They had been waiting for this day since that November election night when Oklahoma voters enthusiastically endorsed a state lottery.
Gas station and grocery store owners also had some questions for Jim Scroggins, the state's lottery director, and Scott Meacham, the governor's point man for the lottery.
Scroggins told the Oklahoma Grocers Association that retailers can expect about 6 percent from each ticket sold. He said he expects about 80 percent of the tickets to be sold in grocery and convenience stores. He also predicted Oklahoma will have 3,500 lottery outlets -- one for every 1,000 residents.
The lottery is expected to offer scratch-off tickets in October and electronic tickets a few months later, with a multi-state offering such as Powerball coming next year. It is expected to generate $150 million a year for education when fully implemented.
Oklahoma's lottery law requires 30 cents from each dollar to go to education. Scroggins predicts 50 percent will go to prizes, with 20 percent left over for retailers and operational costs.

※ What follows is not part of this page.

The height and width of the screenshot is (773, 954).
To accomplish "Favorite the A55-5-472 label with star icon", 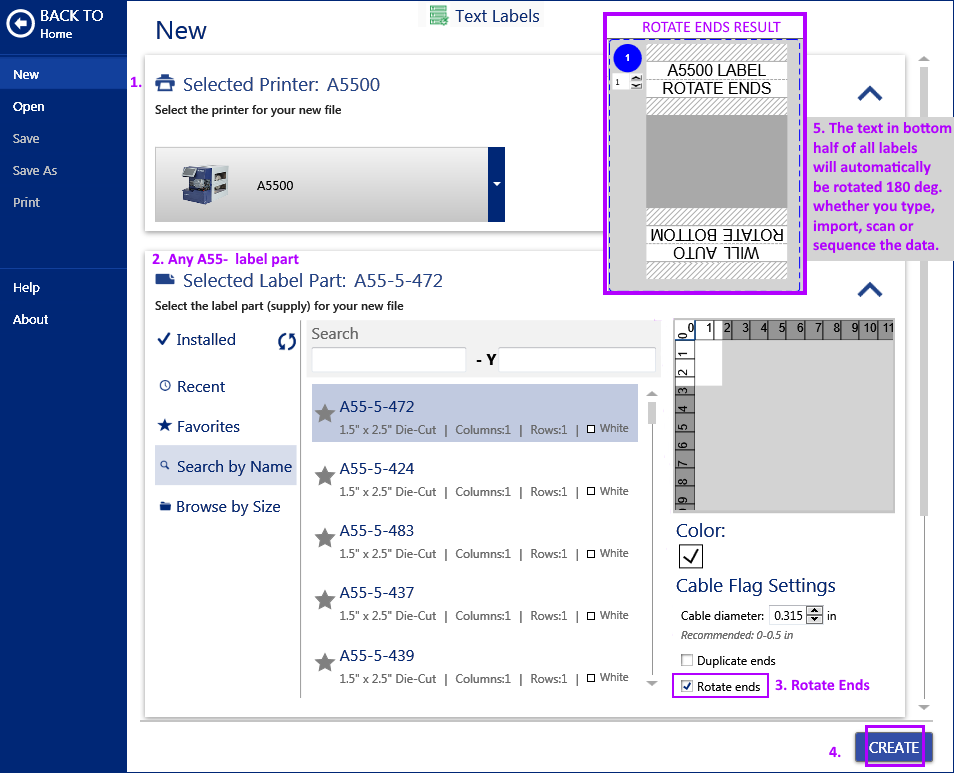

For the first time, grocers and gasoline retailers merged their annual tradeshows because of their mutual interest in selling lottery tickets. Lottery applications for 621 retail outlets were turned in during the tradeshow.
Shirley and Denny Combs, who own a Conoco station east of Eufaula, Okla., are as interested in who the competition will be as when tickets will be available.
They are concerned tribal casinos, with a steady flow of proven gamblers, will undercut retailers.
"Right now, they have a monopoly. It just seems unfair," Shirley Combs said.
Meacham, the new state treasurer, said the lottery law doesn't permit casinos to be excluded from selling tickets.
In fact, New Mexico's lottery director recently urged Oklahoma's lottery commissioners to form an alliance with casinos, saying the partnership had worked well in that state.
Such ideas won't sit well with convenience store and gas station owners, many of whom voiced their ire at Meacham on Wednesday for a new tobacco tax structure that seems to favor tribal smokeshops.
Meacham told them he is seeking legislative changes to balance the competitive edge.